### Your task:
Return only the lines running from the first line of the listing through the one with "You are a computer-use agent. Image", unchanged.

BEGIN Supplied data

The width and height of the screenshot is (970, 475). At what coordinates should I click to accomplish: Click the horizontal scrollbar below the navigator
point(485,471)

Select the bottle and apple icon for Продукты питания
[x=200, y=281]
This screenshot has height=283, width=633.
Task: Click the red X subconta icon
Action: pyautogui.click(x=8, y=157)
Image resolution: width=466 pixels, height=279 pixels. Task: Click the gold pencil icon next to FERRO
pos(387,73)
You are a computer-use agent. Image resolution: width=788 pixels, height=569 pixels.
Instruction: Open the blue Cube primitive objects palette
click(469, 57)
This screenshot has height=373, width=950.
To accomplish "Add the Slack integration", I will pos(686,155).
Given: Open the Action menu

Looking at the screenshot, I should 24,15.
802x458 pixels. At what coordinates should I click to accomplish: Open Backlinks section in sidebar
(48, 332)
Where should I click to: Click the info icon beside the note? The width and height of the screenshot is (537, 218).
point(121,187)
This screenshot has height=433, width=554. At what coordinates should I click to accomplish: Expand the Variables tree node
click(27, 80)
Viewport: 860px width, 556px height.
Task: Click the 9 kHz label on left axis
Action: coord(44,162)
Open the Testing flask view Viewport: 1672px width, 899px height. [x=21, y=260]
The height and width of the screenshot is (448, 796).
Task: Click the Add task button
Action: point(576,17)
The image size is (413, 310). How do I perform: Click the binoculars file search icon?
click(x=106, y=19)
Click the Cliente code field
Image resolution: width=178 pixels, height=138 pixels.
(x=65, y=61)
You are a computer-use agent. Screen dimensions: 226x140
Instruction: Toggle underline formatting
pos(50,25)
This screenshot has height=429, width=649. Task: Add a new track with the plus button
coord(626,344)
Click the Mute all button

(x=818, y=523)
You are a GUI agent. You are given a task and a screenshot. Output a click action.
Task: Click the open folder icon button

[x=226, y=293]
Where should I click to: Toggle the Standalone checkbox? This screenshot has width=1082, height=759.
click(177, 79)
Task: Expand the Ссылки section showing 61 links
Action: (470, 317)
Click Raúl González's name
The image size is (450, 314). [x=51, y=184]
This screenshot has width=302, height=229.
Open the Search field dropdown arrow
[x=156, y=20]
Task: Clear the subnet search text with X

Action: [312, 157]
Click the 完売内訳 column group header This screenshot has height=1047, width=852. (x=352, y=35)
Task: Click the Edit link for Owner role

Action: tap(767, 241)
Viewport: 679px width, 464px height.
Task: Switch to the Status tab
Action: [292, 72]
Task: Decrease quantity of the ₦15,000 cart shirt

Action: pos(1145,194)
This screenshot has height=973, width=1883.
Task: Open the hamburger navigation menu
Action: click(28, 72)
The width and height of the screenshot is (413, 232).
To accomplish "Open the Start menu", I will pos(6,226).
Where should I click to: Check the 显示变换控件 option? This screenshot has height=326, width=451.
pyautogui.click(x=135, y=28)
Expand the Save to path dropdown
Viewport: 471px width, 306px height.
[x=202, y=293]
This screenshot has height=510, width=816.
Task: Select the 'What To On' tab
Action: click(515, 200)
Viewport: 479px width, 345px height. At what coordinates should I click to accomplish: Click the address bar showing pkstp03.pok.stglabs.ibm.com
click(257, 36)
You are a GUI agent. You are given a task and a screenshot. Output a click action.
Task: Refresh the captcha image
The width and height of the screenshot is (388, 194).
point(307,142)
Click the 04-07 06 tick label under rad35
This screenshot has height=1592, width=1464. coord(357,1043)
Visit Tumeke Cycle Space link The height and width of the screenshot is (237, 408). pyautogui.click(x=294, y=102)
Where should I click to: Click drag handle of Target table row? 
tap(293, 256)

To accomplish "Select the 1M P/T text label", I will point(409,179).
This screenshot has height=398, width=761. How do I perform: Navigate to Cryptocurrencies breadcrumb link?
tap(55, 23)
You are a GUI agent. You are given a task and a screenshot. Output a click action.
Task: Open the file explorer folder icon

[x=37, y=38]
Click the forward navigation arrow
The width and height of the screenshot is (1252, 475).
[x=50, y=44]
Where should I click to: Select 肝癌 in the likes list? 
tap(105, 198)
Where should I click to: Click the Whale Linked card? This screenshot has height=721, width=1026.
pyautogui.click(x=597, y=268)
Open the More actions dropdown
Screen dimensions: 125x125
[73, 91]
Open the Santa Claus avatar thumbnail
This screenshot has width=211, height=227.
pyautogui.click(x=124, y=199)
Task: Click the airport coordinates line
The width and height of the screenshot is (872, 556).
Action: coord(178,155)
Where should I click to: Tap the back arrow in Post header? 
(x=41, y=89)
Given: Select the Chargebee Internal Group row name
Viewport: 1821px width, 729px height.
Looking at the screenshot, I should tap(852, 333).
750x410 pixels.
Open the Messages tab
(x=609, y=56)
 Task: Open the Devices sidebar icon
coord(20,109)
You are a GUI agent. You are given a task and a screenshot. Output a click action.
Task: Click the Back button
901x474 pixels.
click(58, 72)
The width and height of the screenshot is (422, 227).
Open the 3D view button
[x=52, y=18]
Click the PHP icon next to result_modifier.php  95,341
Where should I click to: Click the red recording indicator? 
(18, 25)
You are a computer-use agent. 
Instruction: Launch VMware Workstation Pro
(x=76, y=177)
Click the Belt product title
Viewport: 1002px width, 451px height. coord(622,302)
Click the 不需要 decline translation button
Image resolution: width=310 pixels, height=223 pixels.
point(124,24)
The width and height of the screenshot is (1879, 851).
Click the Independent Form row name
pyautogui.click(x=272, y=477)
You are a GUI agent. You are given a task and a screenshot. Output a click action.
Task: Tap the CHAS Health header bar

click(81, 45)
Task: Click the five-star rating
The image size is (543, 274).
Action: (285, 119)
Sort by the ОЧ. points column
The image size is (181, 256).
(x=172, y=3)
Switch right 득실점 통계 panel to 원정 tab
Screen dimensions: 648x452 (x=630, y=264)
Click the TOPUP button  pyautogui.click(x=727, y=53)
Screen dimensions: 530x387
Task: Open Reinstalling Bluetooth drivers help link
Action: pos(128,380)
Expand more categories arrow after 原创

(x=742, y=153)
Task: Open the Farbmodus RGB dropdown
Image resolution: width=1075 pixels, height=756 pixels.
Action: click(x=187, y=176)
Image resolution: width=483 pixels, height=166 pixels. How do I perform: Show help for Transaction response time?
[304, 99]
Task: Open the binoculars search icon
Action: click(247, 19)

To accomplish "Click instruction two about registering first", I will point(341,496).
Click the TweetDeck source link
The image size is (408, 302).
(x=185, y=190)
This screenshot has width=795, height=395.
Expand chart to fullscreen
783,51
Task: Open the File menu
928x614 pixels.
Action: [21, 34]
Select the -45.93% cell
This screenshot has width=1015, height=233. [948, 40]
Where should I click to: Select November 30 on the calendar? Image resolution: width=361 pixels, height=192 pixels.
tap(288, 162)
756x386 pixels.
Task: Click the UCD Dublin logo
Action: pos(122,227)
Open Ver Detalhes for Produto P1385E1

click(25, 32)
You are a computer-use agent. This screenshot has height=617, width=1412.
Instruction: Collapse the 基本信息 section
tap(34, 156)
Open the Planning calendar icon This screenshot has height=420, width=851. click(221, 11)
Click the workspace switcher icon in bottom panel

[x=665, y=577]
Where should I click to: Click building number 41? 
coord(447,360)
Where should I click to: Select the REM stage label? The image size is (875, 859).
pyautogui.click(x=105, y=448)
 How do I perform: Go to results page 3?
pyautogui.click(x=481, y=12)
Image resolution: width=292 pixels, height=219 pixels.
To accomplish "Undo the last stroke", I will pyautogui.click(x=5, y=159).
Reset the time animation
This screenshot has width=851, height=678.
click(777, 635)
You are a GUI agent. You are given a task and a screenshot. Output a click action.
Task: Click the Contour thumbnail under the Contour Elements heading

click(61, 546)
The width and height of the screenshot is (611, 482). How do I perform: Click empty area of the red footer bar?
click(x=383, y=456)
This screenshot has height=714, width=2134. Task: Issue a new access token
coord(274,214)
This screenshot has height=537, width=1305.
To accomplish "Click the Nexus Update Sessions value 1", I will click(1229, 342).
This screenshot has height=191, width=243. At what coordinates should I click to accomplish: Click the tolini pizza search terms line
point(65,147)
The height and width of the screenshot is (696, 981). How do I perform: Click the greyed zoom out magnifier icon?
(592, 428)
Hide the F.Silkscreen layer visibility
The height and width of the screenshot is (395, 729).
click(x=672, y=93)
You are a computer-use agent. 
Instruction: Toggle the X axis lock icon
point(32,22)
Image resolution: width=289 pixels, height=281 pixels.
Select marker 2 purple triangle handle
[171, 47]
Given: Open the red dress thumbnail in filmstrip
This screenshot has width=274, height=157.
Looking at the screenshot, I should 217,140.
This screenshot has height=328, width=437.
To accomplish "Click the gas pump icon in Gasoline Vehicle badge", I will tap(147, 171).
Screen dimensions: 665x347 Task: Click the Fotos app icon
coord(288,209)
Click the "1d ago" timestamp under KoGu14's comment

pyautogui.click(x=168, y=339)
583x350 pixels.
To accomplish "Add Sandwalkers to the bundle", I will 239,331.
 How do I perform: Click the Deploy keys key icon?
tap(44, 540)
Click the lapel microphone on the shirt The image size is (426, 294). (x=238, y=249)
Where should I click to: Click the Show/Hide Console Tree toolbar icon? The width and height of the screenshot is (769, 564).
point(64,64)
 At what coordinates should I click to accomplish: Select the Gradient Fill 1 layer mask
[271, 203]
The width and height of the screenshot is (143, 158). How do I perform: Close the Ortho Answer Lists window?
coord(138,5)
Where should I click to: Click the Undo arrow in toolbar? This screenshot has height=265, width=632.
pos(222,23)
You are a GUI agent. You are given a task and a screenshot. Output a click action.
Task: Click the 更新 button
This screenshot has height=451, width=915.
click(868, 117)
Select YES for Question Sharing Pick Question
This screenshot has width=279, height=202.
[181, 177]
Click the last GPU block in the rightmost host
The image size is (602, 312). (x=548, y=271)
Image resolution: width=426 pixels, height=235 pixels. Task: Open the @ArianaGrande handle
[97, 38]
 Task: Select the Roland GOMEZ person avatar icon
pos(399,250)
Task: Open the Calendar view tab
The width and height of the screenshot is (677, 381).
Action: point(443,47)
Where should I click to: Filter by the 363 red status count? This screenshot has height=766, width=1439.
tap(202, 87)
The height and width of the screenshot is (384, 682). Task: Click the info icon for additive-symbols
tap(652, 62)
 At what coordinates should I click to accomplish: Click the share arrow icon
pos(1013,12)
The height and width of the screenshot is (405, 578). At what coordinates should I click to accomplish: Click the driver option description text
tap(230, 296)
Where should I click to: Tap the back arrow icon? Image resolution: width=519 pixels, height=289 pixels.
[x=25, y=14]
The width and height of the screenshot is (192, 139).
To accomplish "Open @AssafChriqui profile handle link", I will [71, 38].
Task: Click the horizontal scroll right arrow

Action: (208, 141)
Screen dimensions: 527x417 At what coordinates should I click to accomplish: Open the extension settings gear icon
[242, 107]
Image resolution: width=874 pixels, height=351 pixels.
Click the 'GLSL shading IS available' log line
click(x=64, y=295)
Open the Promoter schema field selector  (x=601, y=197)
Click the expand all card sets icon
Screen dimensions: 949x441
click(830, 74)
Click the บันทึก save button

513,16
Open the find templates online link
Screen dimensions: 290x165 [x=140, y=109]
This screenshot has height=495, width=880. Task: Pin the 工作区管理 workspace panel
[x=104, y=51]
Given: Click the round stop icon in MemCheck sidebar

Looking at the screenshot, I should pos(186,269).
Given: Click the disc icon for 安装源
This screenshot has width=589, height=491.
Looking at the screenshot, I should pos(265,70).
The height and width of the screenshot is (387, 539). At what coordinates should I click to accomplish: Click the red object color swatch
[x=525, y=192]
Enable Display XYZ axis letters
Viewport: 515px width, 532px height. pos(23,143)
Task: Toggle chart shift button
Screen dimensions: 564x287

END Supplied data

### Expected answer:
The width and height of the screenshot is (970, 475). At what coordinates should I click to accomplish: Click the horizontal scrollbar below the navigator
point(485,471)

Select the bottle and apple icon for Продукты питания
[x=200, y=281]
This screenshot has height=283, width=633.
Task: Click the red X subconta icon
Action: pyautogui.click(x=8, y=157)
Image resolution: width=466 pixels, height=279 pixels. Task: Click the gold pencil icon next to FERRO
pos(387,73)
You are a computer-use agent. Image resolution: width=788 pixels, height=569 pixels.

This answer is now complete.